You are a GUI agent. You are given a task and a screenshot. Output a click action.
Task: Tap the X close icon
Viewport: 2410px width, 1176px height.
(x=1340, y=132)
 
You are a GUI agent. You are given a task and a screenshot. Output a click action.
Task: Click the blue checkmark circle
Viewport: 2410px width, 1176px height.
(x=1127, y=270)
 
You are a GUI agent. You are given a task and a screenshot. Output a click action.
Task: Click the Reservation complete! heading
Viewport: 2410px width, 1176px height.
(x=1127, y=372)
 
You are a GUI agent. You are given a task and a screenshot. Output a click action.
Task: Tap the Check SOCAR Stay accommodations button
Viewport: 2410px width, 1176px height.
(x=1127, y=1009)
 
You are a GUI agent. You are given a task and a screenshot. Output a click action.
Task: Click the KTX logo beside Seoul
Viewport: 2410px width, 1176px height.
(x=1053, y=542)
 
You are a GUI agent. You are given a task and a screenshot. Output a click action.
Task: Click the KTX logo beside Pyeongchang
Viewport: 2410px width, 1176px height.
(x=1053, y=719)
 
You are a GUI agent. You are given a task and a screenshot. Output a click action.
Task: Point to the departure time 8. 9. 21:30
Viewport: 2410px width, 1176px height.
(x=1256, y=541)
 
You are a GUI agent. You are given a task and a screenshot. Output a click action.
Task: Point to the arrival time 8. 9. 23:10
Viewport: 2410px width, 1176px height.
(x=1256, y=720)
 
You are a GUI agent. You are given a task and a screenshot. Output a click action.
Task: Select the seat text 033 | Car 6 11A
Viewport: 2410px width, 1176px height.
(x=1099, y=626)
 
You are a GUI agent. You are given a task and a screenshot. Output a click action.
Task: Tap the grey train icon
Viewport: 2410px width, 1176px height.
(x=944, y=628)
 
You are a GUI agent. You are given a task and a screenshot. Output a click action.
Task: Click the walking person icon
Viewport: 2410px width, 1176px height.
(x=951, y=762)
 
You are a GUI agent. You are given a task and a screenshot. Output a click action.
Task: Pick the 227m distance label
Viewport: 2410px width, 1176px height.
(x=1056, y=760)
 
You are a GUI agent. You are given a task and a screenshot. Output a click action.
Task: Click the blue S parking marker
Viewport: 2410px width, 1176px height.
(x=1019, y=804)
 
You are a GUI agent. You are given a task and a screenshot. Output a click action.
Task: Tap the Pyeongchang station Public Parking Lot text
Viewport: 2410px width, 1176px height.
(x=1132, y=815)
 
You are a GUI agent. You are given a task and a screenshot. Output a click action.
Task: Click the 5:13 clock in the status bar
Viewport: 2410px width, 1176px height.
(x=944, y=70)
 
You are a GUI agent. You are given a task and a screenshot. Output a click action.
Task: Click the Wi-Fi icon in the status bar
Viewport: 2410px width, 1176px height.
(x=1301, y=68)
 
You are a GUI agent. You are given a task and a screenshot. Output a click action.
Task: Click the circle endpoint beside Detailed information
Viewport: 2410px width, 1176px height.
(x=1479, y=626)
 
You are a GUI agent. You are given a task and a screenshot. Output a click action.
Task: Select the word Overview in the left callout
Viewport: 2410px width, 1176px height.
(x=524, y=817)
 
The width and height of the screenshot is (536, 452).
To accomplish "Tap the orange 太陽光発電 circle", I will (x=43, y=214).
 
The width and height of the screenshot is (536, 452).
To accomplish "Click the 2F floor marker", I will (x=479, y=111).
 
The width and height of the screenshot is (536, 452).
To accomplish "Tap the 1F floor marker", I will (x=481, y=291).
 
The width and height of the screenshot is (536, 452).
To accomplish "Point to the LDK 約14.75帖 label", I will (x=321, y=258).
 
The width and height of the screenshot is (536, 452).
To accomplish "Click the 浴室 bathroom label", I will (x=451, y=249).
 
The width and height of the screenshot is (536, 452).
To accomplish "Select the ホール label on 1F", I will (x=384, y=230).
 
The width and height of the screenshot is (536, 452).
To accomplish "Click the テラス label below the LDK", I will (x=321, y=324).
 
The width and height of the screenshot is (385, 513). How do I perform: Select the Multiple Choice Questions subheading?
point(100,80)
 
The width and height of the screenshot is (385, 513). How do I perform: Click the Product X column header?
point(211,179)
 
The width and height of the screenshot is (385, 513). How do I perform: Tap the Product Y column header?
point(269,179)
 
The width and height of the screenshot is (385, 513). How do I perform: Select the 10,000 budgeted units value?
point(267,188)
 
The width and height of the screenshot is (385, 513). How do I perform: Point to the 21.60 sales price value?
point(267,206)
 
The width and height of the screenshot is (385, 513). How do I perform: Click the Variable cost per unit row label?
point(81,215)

**Task instructions:**
Can you convert the records, starting with their first line and going on through the line containing "(x=1127, y=372)" (both included), into a Markdown table with the columns No. and Line, numbering each row and leaving out blank lines?

**Problem solution:**
| No. | Line |
|---|---|
| 1 | You are a GUI agent. You are given a task and a screenshot. Output a click action. |
| 2 | Task: Tap the X close icon |
| 3 | Viewport: 2410px width, 1176px height. |
| 4 | (x=1340, y=132) |
| 5 | You are a GUI agent. You are given a task and a screenshot. Output a click action. |
| 6 | Task: Click the blue checkmark circle |
| 7 | Viewport: 2410px width, 1176px height. |
| 8 | (x=1127, y=270) |
| 9 | You are a GUI agent. You are given a task and a screenshot. Output a click action. |
| 10 | Task: Click the Reservation complete! heading |
| 11 | Viewport: 2410px width, 1176px height. |
| 12 | (x=1127, y=372) |